• [What is needed]
Leave out the pictures and copy each record below exactly.
┏━━
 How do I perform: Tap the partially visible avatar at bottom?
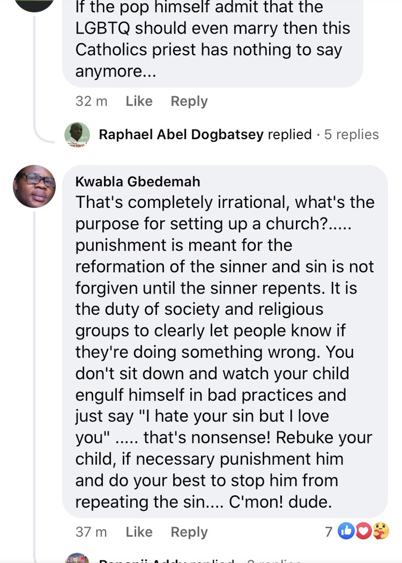77,558
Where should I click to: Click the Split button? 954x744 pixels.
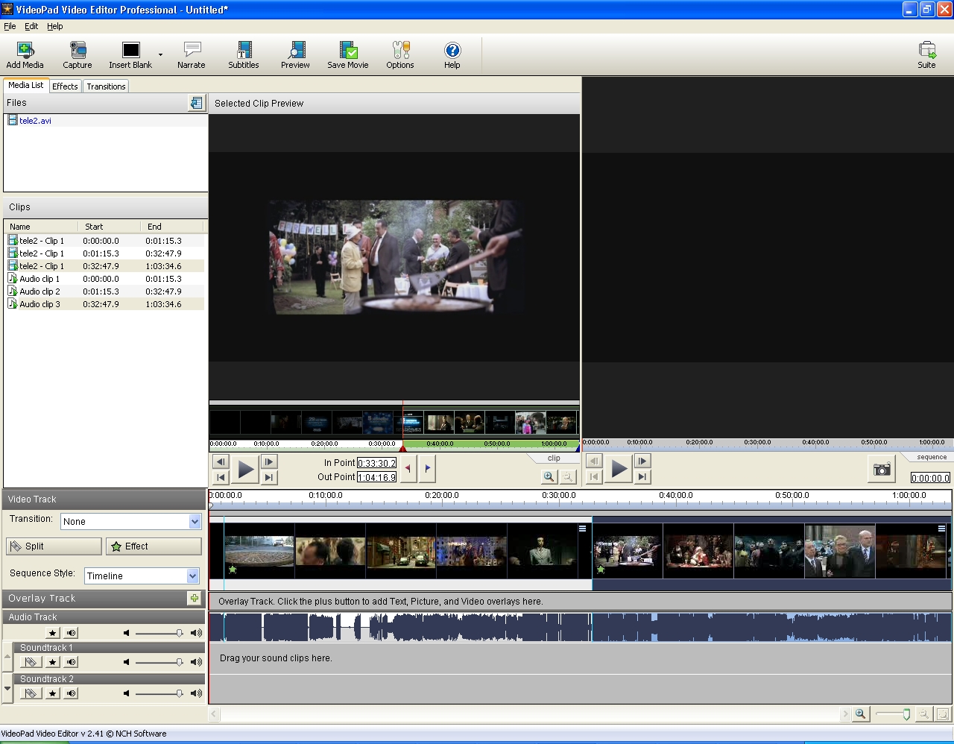point(54,546)
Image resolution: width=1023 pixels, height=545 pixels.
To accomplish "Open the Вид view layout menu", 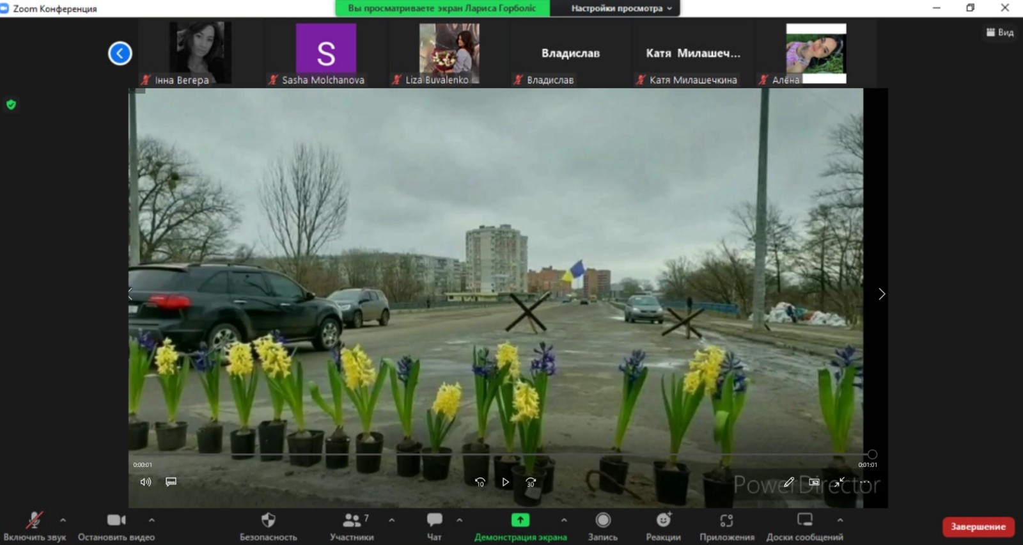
┗━━
• [Solution]
 How do I perform: Tap the partially visible avatar at bottom?
77,558
Where should I click to: Click the Split button? 954x744 pixels.
point(54,546)
Image resolution: width=1023 pixels, height=545 pixels.
To accomplish "Open the Вид view layout menu", 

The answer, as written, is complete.